The point of this story is that my workaholic parents, both the black sheep of their families, were the heroes who picked up their parents' slack and vowed that they would never fail to provide for their children. Then they had me, the "genius" child who read by age two and read chapter books by age five, whom all my predominantly white teachers adored, who dominated everyone intellectually no matter what Department of Defense or private school I happened to be at and for whom everyone predicted a Glorious Future. Dude, even people who hated me (grudgingly) believed in my Glorious Future. And why not? I had everything I needed to get there!

Yeah. After all my parents did for me, I turned out to be an Epic Failure. Hilarious.

When you went to your high school reunion, you went as a beautiful bad-ass Ivy League academic with a great husband, and you had your revenge. I have avoided the people who made high school hell for me, because I can't bear the prospect of the smugness I'd have to face. What you did, I was supposed to do, too.

I'm going to be twenty-nine less than a week from now. "I'm old!" I joked to my mom, yesterday. She did not smile. "You've got to get going," she replied. And I felt so ashamed.

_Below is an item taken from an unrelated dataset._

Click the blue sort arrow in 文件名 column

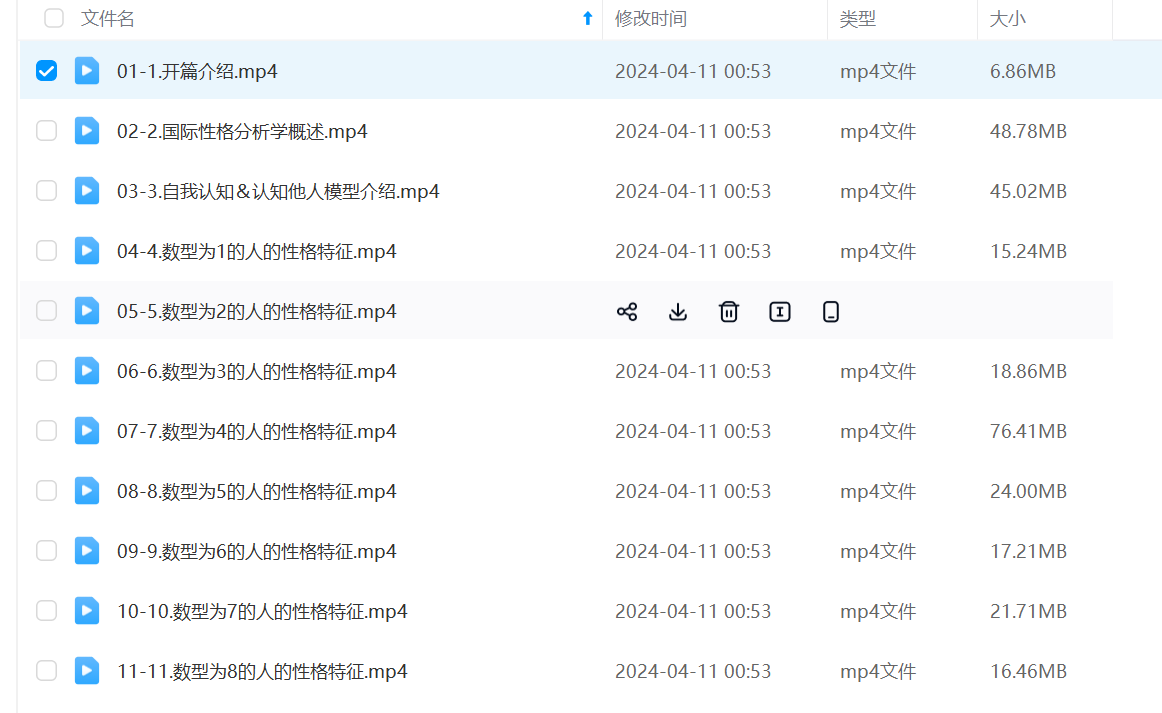(588, 18)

Conversely, your parents must be spectacularly proud of you. You had the decency to be a child they could be really proud of. Why didn't I? My parents deserved it, too.

I'm not even going to go into my responsibility as a black woman to achieve astronomical success, so that the James Watsons of the world will SHUT THE FUCK UP. I'm kind of retarded, but I still grasped this concept very early on in my life, so it's not like I didn't have plenty of time to stop acting like a tool and prepare for it. As the oldest child, I've not been a good role model for my sister, either.

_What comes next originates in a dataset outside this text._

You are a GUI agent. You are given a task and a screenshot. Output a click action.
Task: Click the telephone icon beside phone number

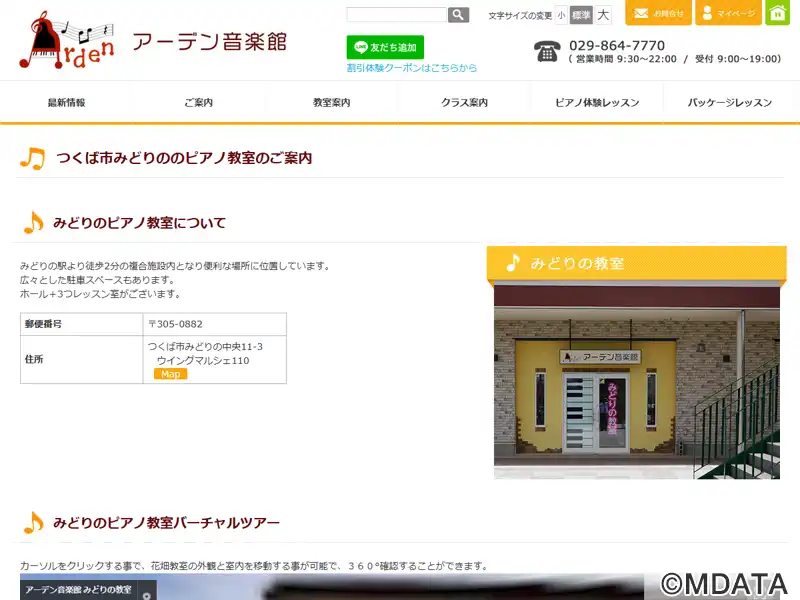(x=547, y=52)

There are days when I think I'm just not going to make it.

Look, don't change your blog just because I'm a fuck up and you're not. That's my issue, not yours. And I love your blog, and I'm grateful for your support.

PhizzleDizzle

Bearing the pressure of your family, your race, and your gender is a difficult cross to bear. In the end, I think it will be easier if you focus on your own happiness, hopefully the rest will take care of itself.

I know, because I try to bear similar burdens (not nearly as strong for race, but depending on what part of the country I'm in, I can be very conscious of my race and trying to break from various stereotypes). I've decided that if I'm happy and love myself and my life, and kick ass at what I do, then that will generally have to be respected by others.

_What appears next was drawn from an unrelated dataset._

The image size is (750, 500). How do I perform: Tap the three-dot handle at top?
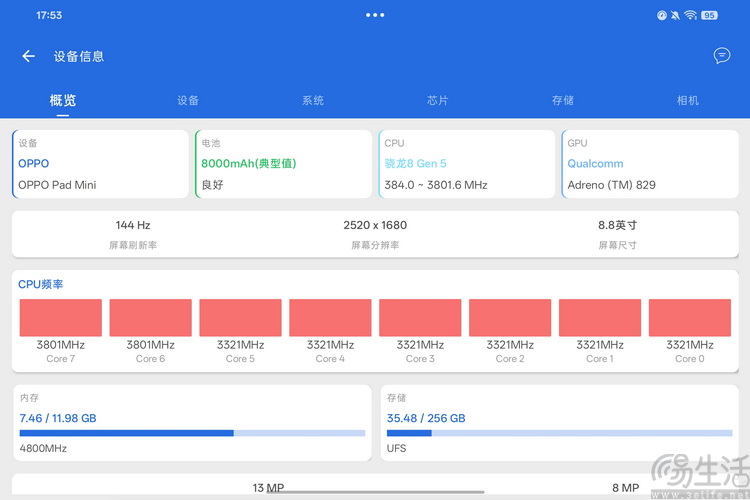(x=375, y=15)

You rawk. Remember, life is a journey, not a destination!!!!! Keep on truckin girl.

Candid Engineer

Ahh, Juniper, you have grown up with enormous pressure and are too hard on yourself. We are twenty-eight years old. We are young, not old- it takes a lifetime for some people to figure out where they are supposed to be in life. Just because I have chosen a path does not mean it is the right one. Don't compare yourself to me, it is pointless.

Conversely, your parents must be spectacularly proud of you.

Hmm, you would think so, no? Do not be fooled into thinking that I am living some kind of family dream life.

PhizzleDizzle

omg, Juniper, I think it's time you disable anonymous comments...

i am so sorry you have to deal with ignorant-ass motherfucking low-lifes like that.

*keep on truckin* is what i say.

Juniper Shoemaker

omg, Juniper, I think it's time you disable anonymous comments...

You may have a point, Phizzle. I do wish, though, that the motherfuckers would come up with something that I haven't heard eleventy thousand fuckbillion times before. They never seem to manage it.

Dude, I'm getting trolled! Does that mean I've been promoted as a blogger?

Phizzle, I'm glad you're here. :)

PhizzleDizzle

and I'm glad to be here. :)

Gail

Hey Juniper, found your blog via Phizzle. I'm not reading in reverse, but I can't stop reading. What courage you have to get these thoughts down in a public place. It's amazing the struggles that we all have that others don't always know about.

ScientistMother

Stupid fucking trolls. Yes you are an amazing blogger and thats why you're getting trolled, but its still horrible. you are a star.